Arrange the lines running from the line containing "You are a computer-use agent." through the end of the material into a Markdown table with the columns Row and Line, skipping blank lines. Leave the pictures out of the answer.

— START —

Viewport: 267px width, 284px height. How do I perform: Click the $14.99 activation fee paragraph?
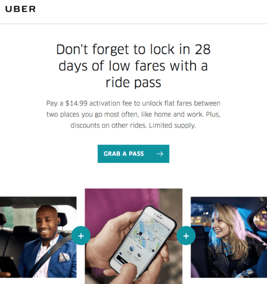134,114
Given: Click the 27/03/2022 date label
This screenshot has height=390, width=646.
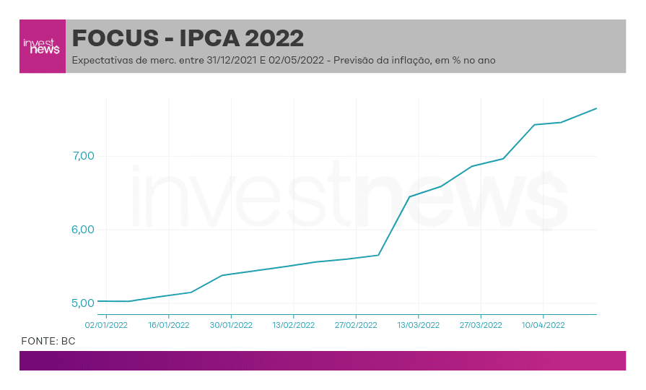Looking at the screenshot, I should [x=481, y=325].
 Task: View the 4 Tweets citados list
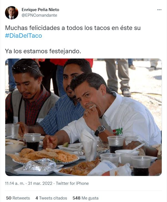(51, 198)
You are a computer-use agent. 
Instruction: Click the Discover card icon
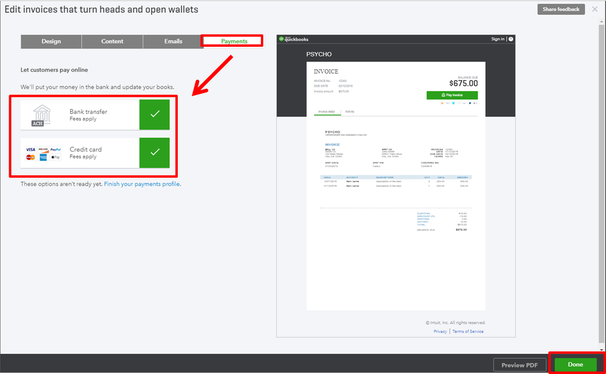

— END —

### [Written solution]
| Row | Line |
|---|---|
| 1 | You are a computer-use agent.  |
| 2 | Instruction: Click the Discover card icon |